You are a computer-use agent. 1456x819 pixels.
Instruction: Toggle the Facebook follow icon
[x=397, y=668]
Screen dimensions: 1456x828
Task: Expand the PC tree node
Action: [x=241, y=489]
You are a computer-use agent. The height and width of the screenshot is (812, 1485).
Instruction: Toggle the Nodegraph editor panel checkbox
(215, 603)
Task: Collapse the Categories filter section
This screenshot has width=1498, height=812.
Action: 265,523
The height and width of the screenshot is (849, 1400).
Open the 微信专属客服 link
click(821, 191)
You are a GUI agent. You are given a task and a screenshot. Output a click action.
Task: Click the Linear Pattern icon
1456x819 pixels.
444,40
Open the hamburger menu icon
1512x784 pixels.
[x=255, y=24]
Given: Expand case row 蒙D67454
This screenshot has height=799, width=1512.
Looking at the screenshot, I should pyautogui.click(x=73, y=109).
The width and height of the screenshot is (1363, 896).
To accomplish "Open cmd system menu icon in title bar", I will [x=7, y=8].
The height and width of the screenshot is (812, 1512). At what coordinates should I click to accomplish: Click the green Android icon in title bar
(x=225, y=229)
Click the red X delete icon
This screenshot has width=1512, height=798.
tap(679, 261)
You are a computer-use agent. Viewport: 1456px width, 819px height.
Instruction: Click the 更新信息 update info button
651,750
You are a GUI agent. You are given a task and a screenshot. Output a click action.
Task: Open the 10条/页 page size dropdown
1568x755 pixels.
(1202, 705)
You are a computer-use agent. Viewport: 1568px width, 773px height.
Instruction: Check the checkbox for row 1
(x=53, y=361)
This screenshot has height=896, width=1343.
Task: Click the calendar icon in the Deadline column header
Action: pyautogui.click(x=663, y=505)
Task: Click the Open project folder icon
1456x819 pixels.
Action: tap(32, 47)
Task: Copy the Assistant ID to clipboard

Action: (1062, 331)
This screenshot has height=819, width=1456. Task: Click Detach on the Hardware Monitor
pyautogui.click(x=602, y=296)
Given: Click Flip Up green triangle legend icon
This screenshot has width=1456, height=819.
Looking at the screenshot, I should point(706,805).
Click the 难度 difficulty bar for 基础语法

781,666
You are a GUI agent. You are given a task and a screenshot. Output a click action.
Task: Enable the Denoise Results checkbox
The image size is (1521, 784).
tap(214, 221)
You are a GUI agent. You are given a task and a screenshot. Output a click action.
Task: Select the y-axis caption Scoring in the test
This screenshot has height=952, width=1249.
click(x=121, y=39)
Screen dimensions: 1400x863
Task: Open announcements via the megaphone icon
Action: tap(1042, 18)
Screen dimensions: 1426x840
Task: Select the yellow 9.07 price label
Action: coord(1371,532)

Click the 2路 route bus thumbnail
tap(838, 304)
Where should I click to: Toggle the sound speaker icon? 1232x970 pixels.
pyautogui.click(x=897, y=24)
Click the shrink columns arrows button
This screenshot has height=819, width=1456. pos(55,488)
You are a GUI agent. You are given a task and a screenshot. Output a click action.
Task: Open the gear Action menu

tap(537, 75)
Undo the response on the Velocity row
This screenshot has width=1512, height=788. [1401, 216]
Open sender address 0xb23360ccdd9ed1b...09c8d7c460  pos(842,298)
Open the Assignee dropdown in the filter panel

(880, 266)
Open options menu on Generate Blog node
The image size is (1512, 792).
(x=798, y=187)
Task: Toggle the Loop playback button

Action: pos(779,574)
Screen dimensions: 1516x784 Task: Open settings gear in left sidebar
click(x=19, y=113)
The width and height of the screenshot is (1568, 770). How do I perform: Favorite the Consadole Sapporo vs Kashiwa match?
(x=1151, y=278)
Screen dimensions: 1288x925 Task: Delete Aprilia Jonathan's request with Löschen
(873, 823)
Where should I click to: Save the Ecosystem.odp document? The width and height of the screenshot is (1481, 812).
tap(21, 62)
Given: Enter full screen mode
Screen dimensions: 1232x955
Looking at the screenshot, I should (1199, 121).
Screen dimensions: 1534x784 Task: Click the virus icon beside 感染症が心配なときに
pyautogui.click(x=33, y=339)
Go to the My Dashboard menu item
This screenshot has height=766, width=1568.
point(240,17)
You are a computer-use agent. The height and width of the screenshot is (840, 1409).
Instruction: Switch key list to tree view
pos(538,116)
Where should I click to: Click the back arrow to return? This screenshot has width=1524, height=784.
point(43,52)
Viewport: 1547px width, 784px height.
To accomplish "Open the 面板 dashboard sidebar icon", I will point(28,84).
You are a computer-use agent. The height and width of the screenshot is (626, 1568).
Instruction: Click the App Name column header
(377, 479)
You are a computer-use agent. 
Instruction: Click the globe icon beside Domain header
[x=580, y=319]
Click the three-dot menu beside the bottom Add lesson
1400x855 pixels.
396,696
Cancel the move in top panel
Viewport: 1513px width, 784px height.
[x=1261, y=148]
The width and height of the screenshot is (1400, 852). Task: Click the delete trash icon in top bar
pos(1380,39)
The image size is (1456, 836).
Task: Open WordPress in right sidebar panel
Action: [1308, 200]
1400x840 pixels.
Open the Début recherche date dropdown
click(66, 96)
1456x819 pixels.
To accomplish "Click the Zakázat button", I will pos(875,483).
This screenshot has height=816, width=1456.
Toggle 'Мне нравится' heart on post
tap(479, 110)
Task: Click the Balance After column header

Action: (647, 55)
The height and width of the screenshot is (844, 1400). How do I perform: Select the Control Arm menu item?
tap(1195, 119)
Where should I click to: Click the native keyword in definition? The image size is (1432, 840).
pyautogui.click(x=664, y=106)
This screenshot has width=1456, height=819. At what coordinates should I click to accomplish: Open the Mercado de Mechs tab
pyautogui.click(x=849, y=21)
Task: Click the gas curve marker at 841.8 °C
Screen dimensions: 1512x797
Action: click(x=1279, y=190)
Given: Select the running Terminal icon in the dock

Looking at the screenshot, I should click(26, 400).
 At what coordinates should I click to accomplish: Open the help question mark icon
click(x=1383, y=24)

────

▶ _ASSIGNED TASK_: Print every record exactly as it was given.

▶ _RESULT OF THIS EXERCISE_:
You are a computer-use agent. 1456x819 pixels.
Instruction: Toggle the Facebook follow icon
[x=397, y=668]
Screen dimensions: 1456x828
Task: Expand the PC tree node
Action: [x=241, y=489]
You are a computer-use agent. The height and width of the screenshot is (812, 1485).
Instruction: Toggle the Nodegraph editor panel checkbox
(215, 603)
Task: Collapse the Categories filter section
This screenshot has width=1498, height=812.
Action: 265,523
The height and width of the screenshot is (849, 1400).
Open the 微信专属客服 link
click(821, 191)
You are a GUI agent. You are given a task and a screenshot. Output a click action.
Task: Click the Linear Pattern icon
1456x819 pixels.
444,40
Open the hamburger menu icon
1512x784 pixels.
[x=255, y=24]
Given: Expand case row 蒙D67454
This screenshot has height=799, width=1512.
Looking at the screenshot, I should pyautogui.click(x=73, y=109).
The width and height of the screenshot is (1363, 896).
To accomplish "Open cmd system menu icon in title bar", I will [x=7, y=8].
The height and width of the screenshot is (812, 1512). At what coordinates should I click to accomplish: Click the green Android icon in title bar
(x=225, y=229)
Click the red X delete icon
This screenshot has width=1512, height=798.
tap(679, 261)
You are a computer-use agent. Viewport: 1456px width, 819px height.
Instruction: Click the 更新信息 update info button
651,750
You are a GUI agent. You are given a task and a screenshot. Output a click action.
Task: Open the 10条/页 page size dropdown
1568x755 pixels.
(1202, 705)
You are a computer-use agent. Viewport: 1568px width, 773px height.
Instruction: Check the checkbox for row 1
(x=53, y=361)
This screenshot has height=896, width=1343.
Task: Click the calendar icon in the Deadline column header
Action: pyautogui.click(x=663, y=505)
Task: Click the Open project folder icon
1456x819 pixels.
Action: tap(32, 47)
Task: Copy the Assistant ID to clipboard

Action: (1062, 331)
This screenshot has height=819, width=1456. Task: Click Detach on the Hardware Monitor
pyautogui.click(x=602, y=296)
Given: Click Flip Up green triangle legend icon
This screenshot has width=1456, height=819.
Looking at the screenshot, I should point(706,805).
Click the 难度 difficulty bar for 基础语法

781,666
You are a GUI agent. You are given a task and a screenshot. Output a click action.
Task: Enable the Denoise Results checkbox
The image size is (1521, 784).
tap(214, 221)
You are a GUI agent. You are given a task and a screenshot. Output a click action.
Task: Select the y-axis caption Scoring in the test
This screenshot has height=952, width=1249.
click(x=121, y=39)
Screen dimensions: 1400x863
Task: Open announcements via the megaphone icon
Action: tap(1042, 18)
Screen dimensions: 1426x840
Task: Select the yellow 9.07 price label
Action: coord(1371,532)

Click the 2路 route bus thumbnail
tap(838, 304)
Where should I click to: Toggle the sound speaker icon? 1232x970 pixels.
pyautogui.click(x=897, y=24)
Click the shrink columns arrows button
This screenshot has height=819, width=1456. pos(55,488)
You are a GUI agent. You are given a task and a screenshot. Output a click action.
Task: Open the gear Action menu

tap(537, 75)
Undo the response on the Velocity row
This screenshot has width=1512, height=788. [1401, 216]
Open sender address 0xb23360ccdd9ed1b...09c8d7c460  pos(842,298)
Open the Assignee dropdown in the filter panel

(880, 266)
Open options menu on Generate Blog node
The image size is (1512, 792).
(x=798, y=187)
Task: Toggle the Loop playback button

Action: pos(779,574)
Screen dimensions: 1516x784 Task: Open settings gear in left sidebar
click(x=19, y=113)
The width and height of the screenshot is (1568, 770). How do I perform: Favorite the Consadole Sapporo vs Kashiwa match?
(x=1151, y=278)
Screen dimensions: 1288x925 Task: Delete Aprilia Jonathan's request with Löschen
(873, 823)
Where should I click to: Save the Ecosystem.odp document? The width and height of the screenshot is (1481, 812).
tap(21, 62)
Given: Enter full screen mode
Screen dimensions: 1232x955
Looking at the screenshot, I should (1199, 121).
Screen dimensions: 1534x784 Task: Click the virus icon beside 感染症が心配なときに
pyautogui.click(x=33, y=339)
Go to the My Dashboard menu item
This screenshot has height=766, width=1568.
point(240,17)
You are a computer-use agent. The height and width of the screenshot is (840, 1409).
Instruction: Switch key list to tree view
pos(538,116)
Where should I click to: Click the back arrow to return? This screenshot has width=1524, height=784.
point(43,52)
Viewport: 1547px width, 784px height.
To accomplish "Open the 面板 dashboard sidebar icon", I will point(28,84).
You are a computer-use agent. The height and width of the screenshot is (626, 1568).
Instruction: Click the App Name column header
(377, 479)
You are a computer-use agent. 
Instruction: Click the globe icon beside Domain header
[x=580, y=319]
Click the three-dot menu beside the bottom Add lesson
1400x855 pixels.
396,696
Cancel the move in top panel
Viewport: 1513px width, 784px height.
[x=1261, y=148]
The width and height of the screenshot is (1400, 852). Task: Click the delete trash icon in top bar
pos(1380,39)
The image size is (1456, 836).
Task: Open WordPress in right sidebar panel
Action: [1308, 200]
1400x840 pixels.
Open the Début recherche date dropdown
click(66, 96)
1456x819 pixels.
To accomplish "Click the Zakázat button", I will pos(875,483).
This screenshot has height=816, width=1456.
Toggle 'Мне нравится' heart on post
tap(479, 110)
Task: Click the Balance After column header

Action: (647, 55)
The height and width of the screenshot is (844, 1400). How do I perform: Select the Control Arm menu item?
tap(1195, 119)
Where should I click to: Click the native keyword in definition? The image size is (1432, 840).
pyautogui.click(x=664, y=106)
This screenshot has width=1456, height=819. At what coordinates should I click to accomplish: Open the Mercado de Mechs tab
pyautogui.click(x=849, y=21)
Task: Click the gas curve marker at 841.8 °C
Screen dimensions: 1512x797
Action: click(x=1279, y=190)
Given: Select the running Terminal icon in the dock

Looking at the screenshot, I should click(26, 400).
 At what coordinates should I click to accomplish: Open the help question mark icon
click(x=1383, y=24)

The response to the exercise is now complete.